The servers in a WEKA system are members of a cluster. A server includes multiple containers running software instances called processes that communicate with each other to provide storage services in the cluster.
The processes are dedicated to managing different functions as follows:
Drive processes for SSD drives and IO to drives. Each drive process requires a dedicated core.
Compute processes for filesystems, cluster-level functions, and IO from clients. Each compute process requires a dedicated core.
Frontend processes for POSIX client access and sending IO to the compute and drive processes. Each frontend process requires a dedicated core.
A management process for managing the overall cluster. The management process does not require a dedicated core.

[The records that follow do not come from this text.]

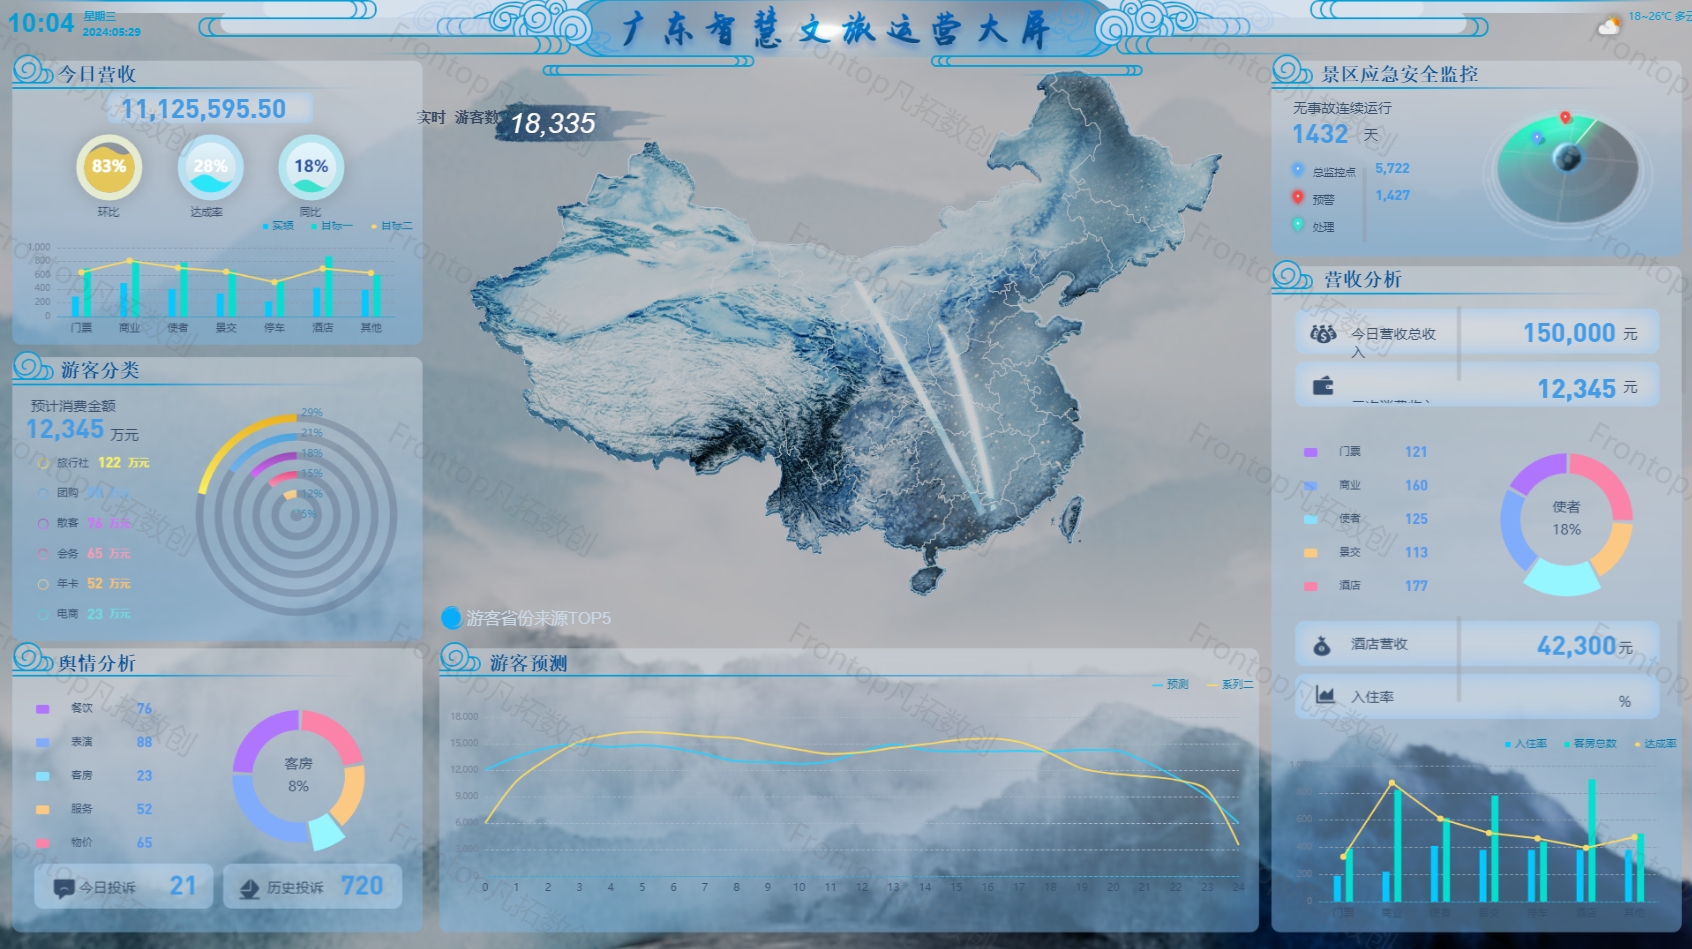1692x949 pixels.
Task: Click the money bags icon beside 今日营收总收入
Action: (x=1323, y=334)
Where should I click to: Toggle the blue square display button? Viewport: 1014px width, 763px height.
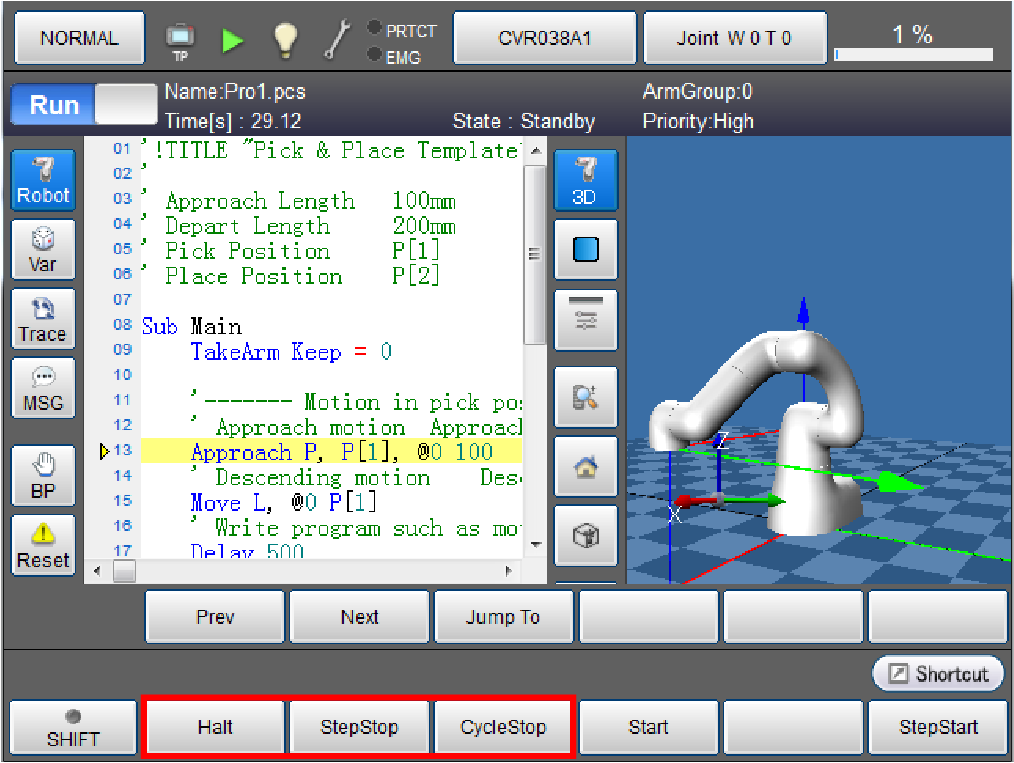click(585, 250)
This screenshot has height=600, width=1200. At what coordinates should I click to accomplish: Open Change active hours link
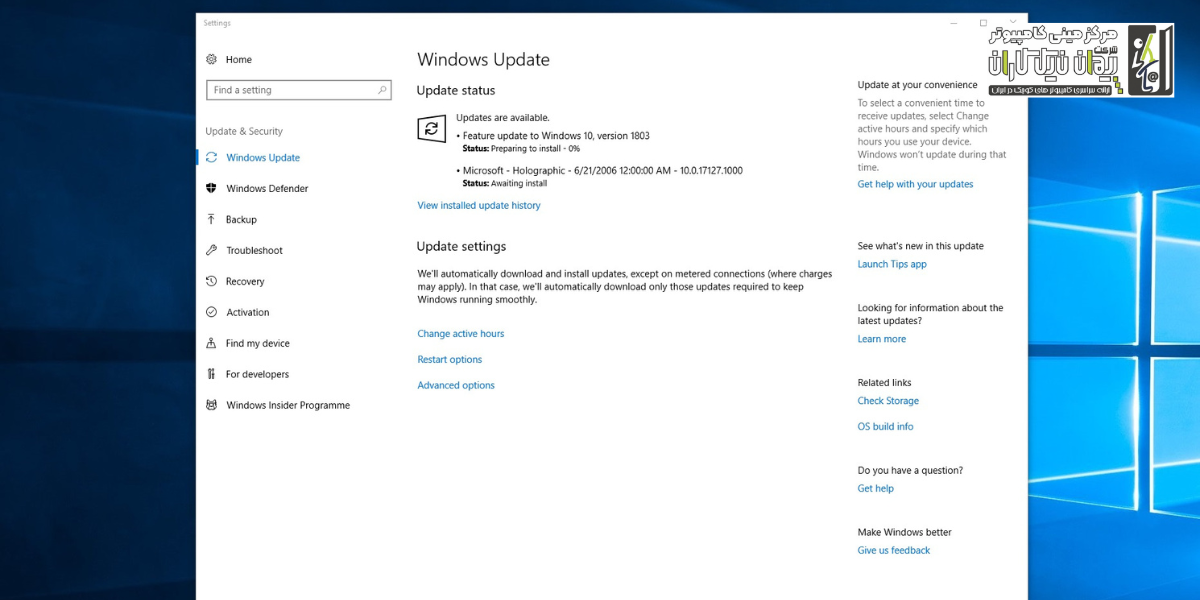[x=460, y=334]
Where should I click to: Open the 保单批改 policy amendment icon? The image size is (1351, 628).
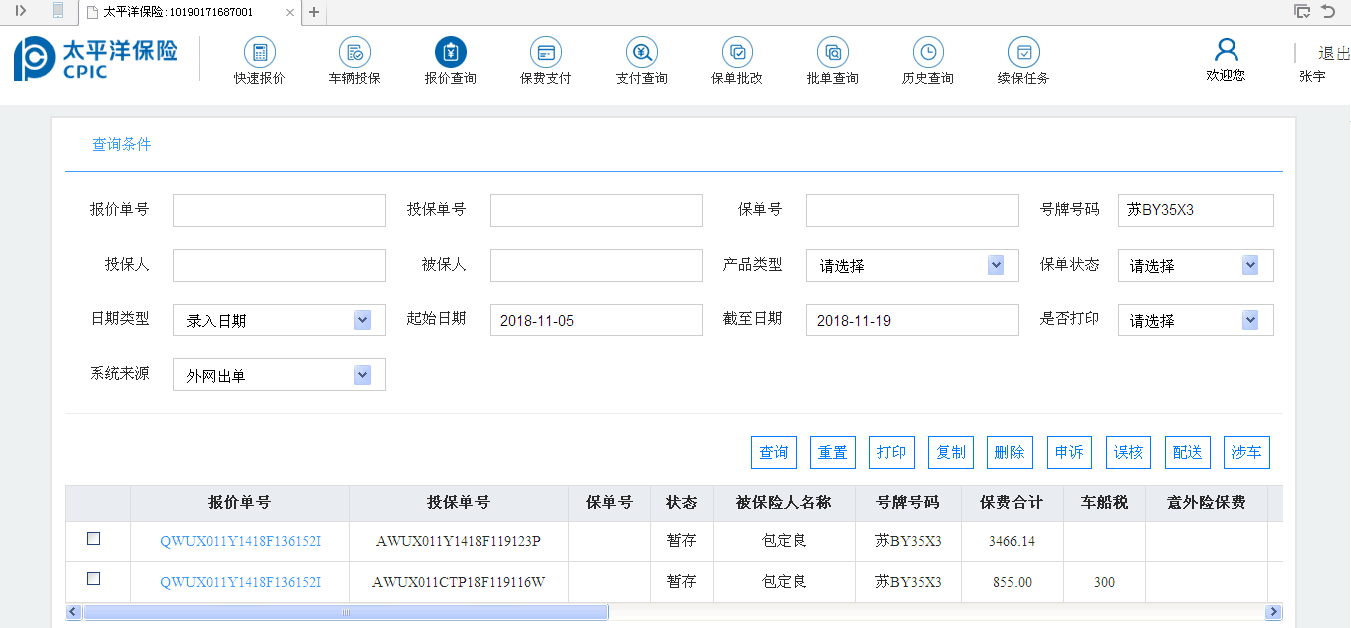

In the WEKA cluster, each server includes multiple containers in which each container runs processes of a specific type: drive, compute, or frontend. This deployment is known as multi-container backend architecture (MCB).
With MCB, a server can have multiple containers per process type. The containers are not limited to running the same software version and enable non-disruptive upgrades. The server can use the maximum available cores, allowing flexibility in the hardware cores' usage.
The benefits of using the MCB architecture include:
Support non-disruptive upgrades:
Each container can have a different version and be installed separately from the other containers.
You can roll back each upgraded container separately.
Can access the network control plane seamlessly during the upgrade.
Effective use of the hardware:
The maximum number of WEKA cores per server is 64 cores. A server can include more than one container, each for a dedicated process type with up to 19 processes.
Less disruptive maintenance:
Ability to stop the compute and frontend processes while running the drive processes.